Exercice court A:
Réécrivez sous forme de liste, s'il vous plaît, le paragraphe du passage qui commence par « Le prince de Schwarzenberg, guéri de sa blessure ». Gardez-en les faits principaux.

#### Passage du texte

Le prince de Schwarzenberg, guéri de sa blessure durant cet intervalle, avait quitté l’Italie en y laissant dans la mémoire de ses compagnons d’armes un brillant souvenir de sa valeur, et, ce qui était plus sérieux pour son avenir politique, après avoir inspiré au maréchal Radetzky une haute idée de son esprit et de son caractère. Le 6 octobre, il se rendit à la suite du gouvernement, comme la plupart des personnages importans de l’empire, à Olmütz. Des résolutions énergiques, entre autres celle de la nomination du prince Windischgraetz au commandement de l’armée chargée de réduire Vienne, furent aussitôt prises par la cour, et le prince de Schwarzenberg eut dans toutes une influence qui fut publique. Le 21 novembre enfin, Vienne étant réduite, il fut nommé au poste, plus difficile peut-être alors à remplir qu’à aucune époque de l’histoire d’Autriche, de président du conseil des ministres. À quelques jours de là, le 2 décembre, l’empereur Ferdinand, sur les conseils, dit-on, de l’impératrice Marianne, princesse aussi distinguée par l’élévation du caractère que par les qualités de l’esprit, abdiqua, de concert avec son frère l’archiduc François-Charles, en faveur du fils de celui-ci, François-Joseph. Le nouvel empereur était alors âgé de dix-huit ans à peine ; mais, dans cette extrême jeunesse, il montrait déjà de fortes qualités, et on savait que l’archiduchesse Sophie sa mère, qui, en abdiquant en sa faveur, sacrifiait le rang d’impératrice, lui avait de borne heure inculqué les sentimens d’un roi. C’est de ce grand acte, qui, rajeunissant le personnel entier du gouvernement autrichien, à commencer par l’empereur lui-même, a ouvert dans l’histoire intérieure et extérieure de l’Autriche une ère vraiment nouvelle, que date, avec la prépondérance du prince de Schwarzenberg dans les conseils de son souverain, l’influence profonde qu’il a exercée quatre années durant sur les destinées de son pays.

########
#### Données fournies

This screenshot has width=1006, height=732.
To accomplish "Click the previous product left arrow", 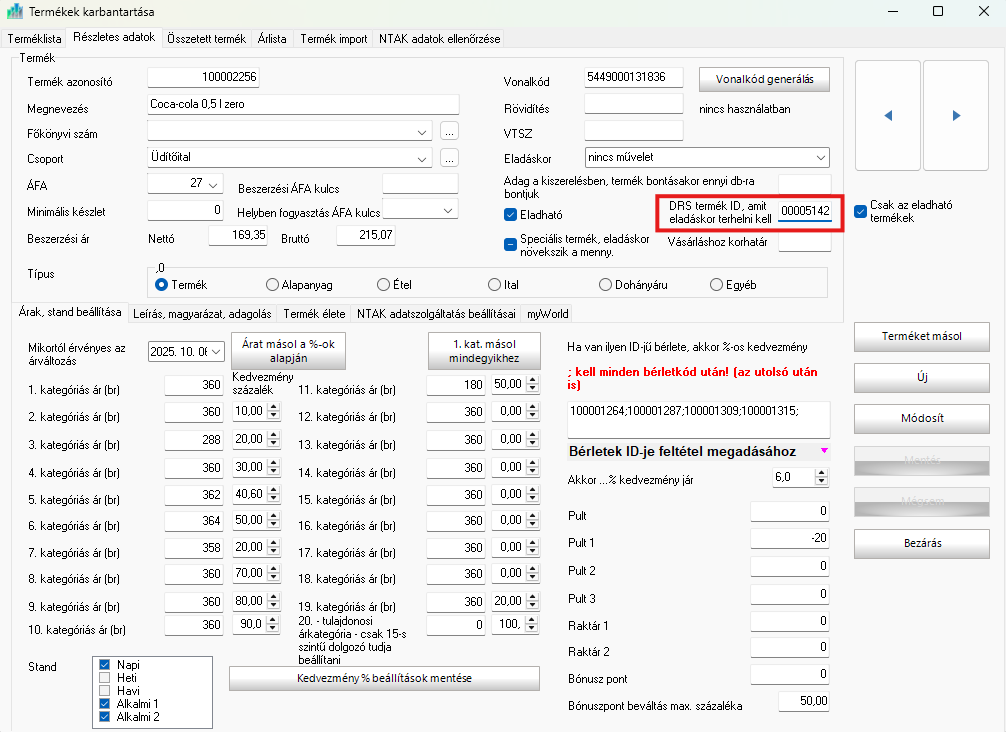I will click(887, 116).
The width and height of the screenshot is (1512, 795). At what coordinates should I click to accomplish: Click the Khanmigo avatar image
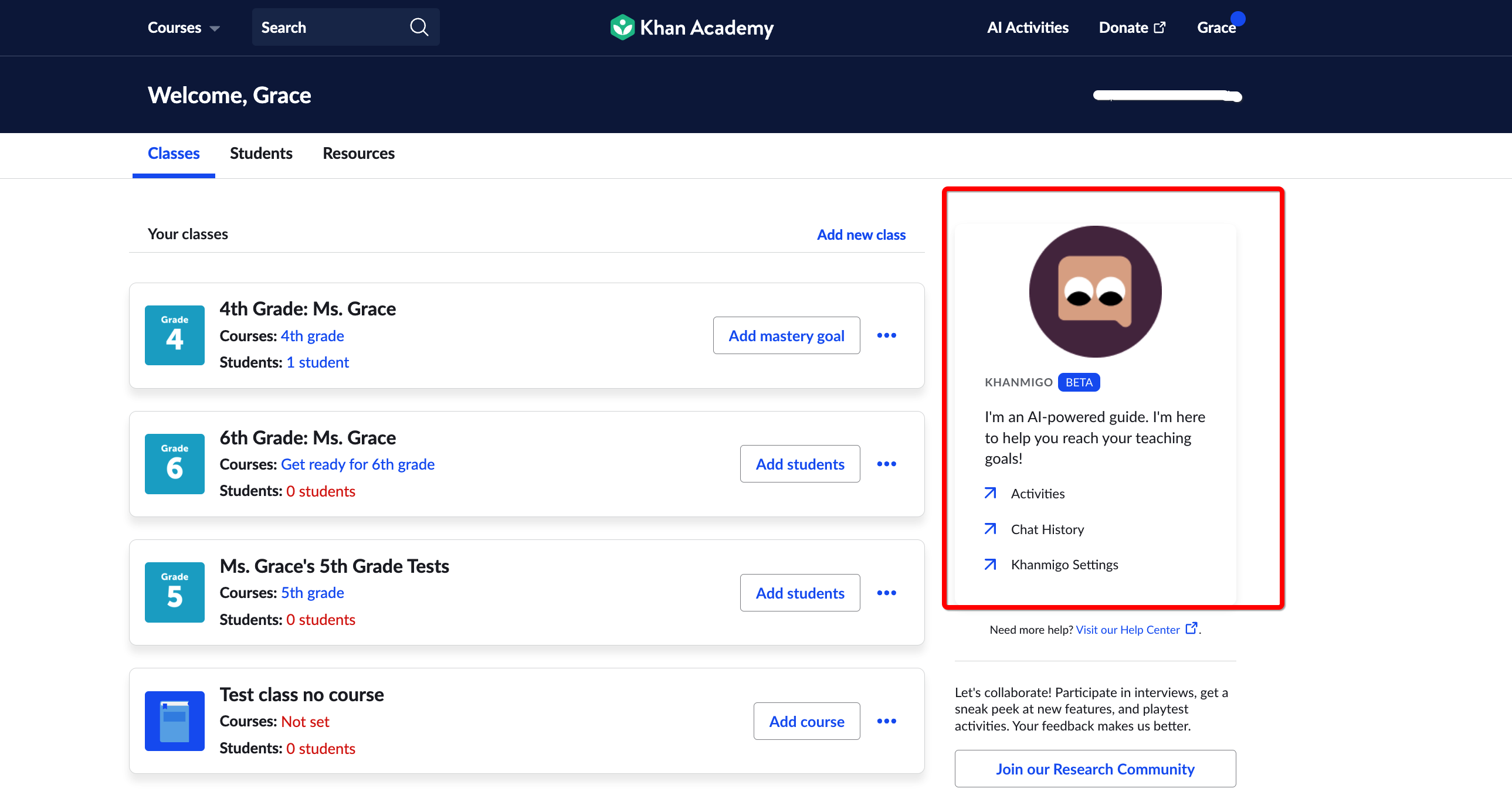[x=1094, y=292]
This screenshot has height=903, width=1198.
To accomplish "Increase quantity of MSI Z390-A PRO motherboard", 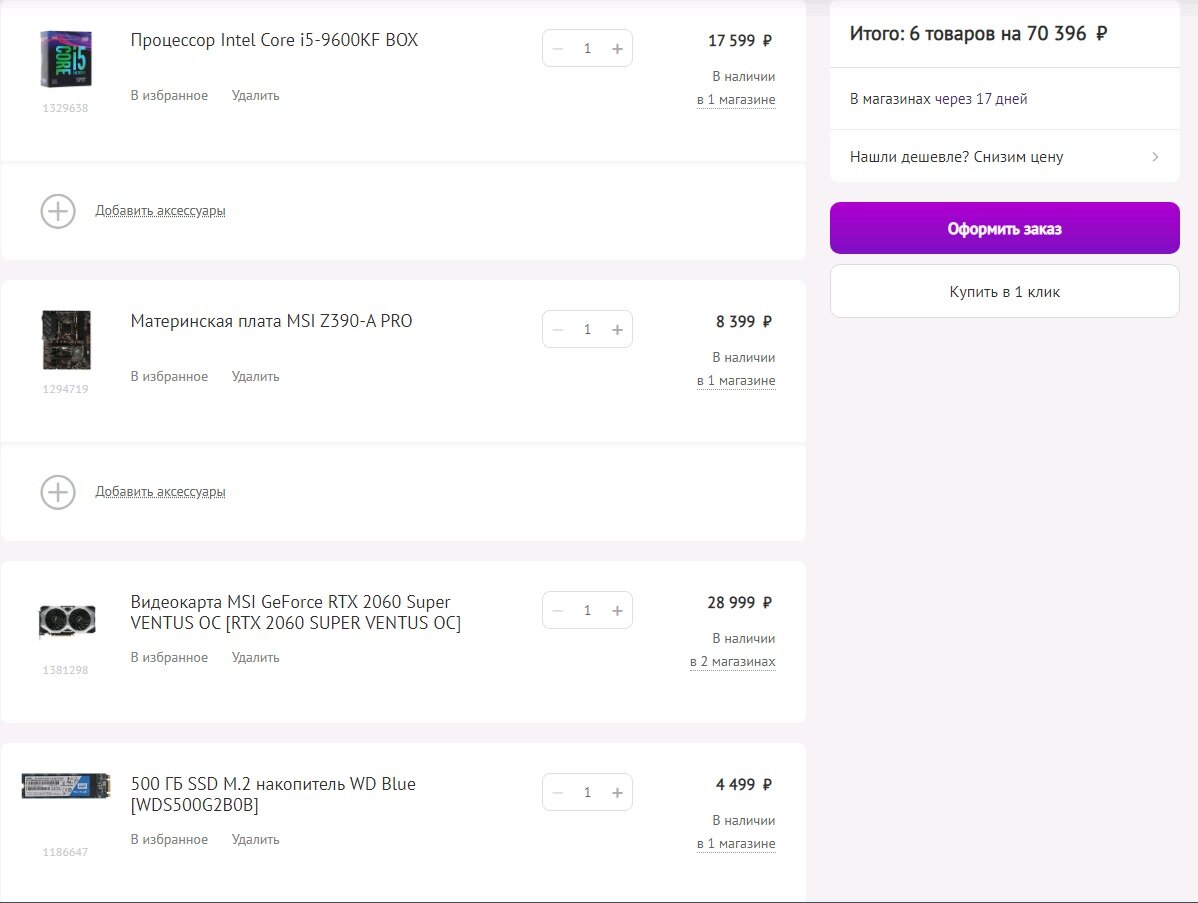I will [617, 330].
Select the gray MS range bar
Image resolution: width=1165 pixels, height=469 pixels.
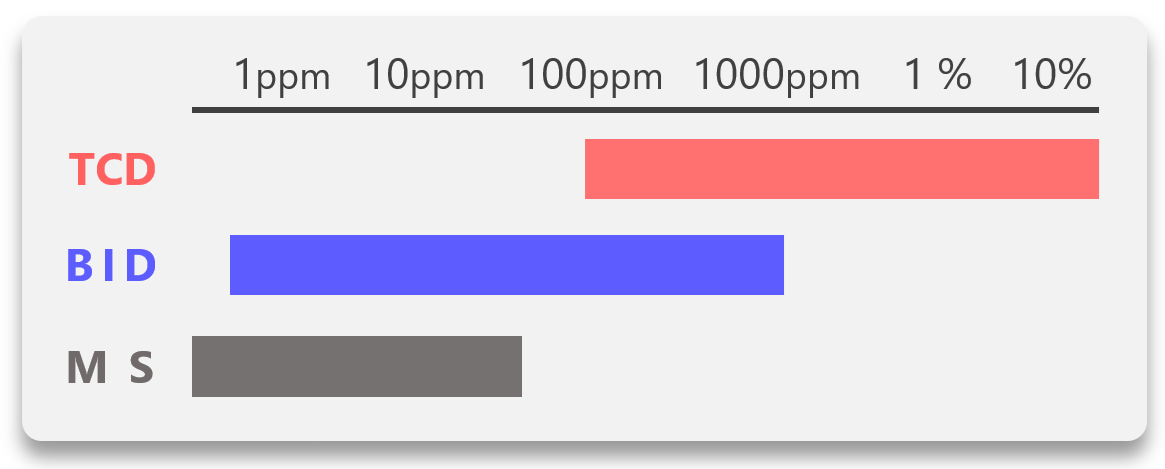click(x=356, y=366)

########

Exercice court B:
Rassemblez toutes les lignes des entrées qui contiennent la chaîne « width ».

Résultat A:
- Guéri de sa blessure, le prince de Schwarzenberg quitte l'Italie. Il y laisse un brillant souvenir de sa valeur et inspire au maréchal Radetzky une haute idée de son esprit et de son caractère.
- Le 6 octobre, il suit le gouvernement à Olmütz. Il exerce une influence publique sur les résolutions énergiques de la cour, dont la nomination du prince Windischgraetz au commandement de l'armée chargée de réduire Vienne.
- Le 21 novembre, Vienne étant réduite, il est nommé président du conseil des ministres.
- Le 2 décembre, l'empereur Ferdinand abdique avec son frère l'archiduc François-Charles en faveur de François-Joseph, âgé d'à peine dix-huit ans. Sa mère, l'archiduchesse Sophie, sacrifie ainsi le rang d'impératrice.
- Cet acte ouvre une ère nouvelle pour l'Autriche. Il marque aussi le début de la prépondérance de Schwarzenberg, qui influence les destinées du pays pendant quatre années.

Résultat B:
This screenshot has width=1006, height=732.
The width and height of the screenshot is (1512, 795). At what coordinates should I click to accomplish: Click the Khanmigo avatar image
This screenshot has height=903, width=1198.
Image resolution: width=1165 pixels, height=469 pixels.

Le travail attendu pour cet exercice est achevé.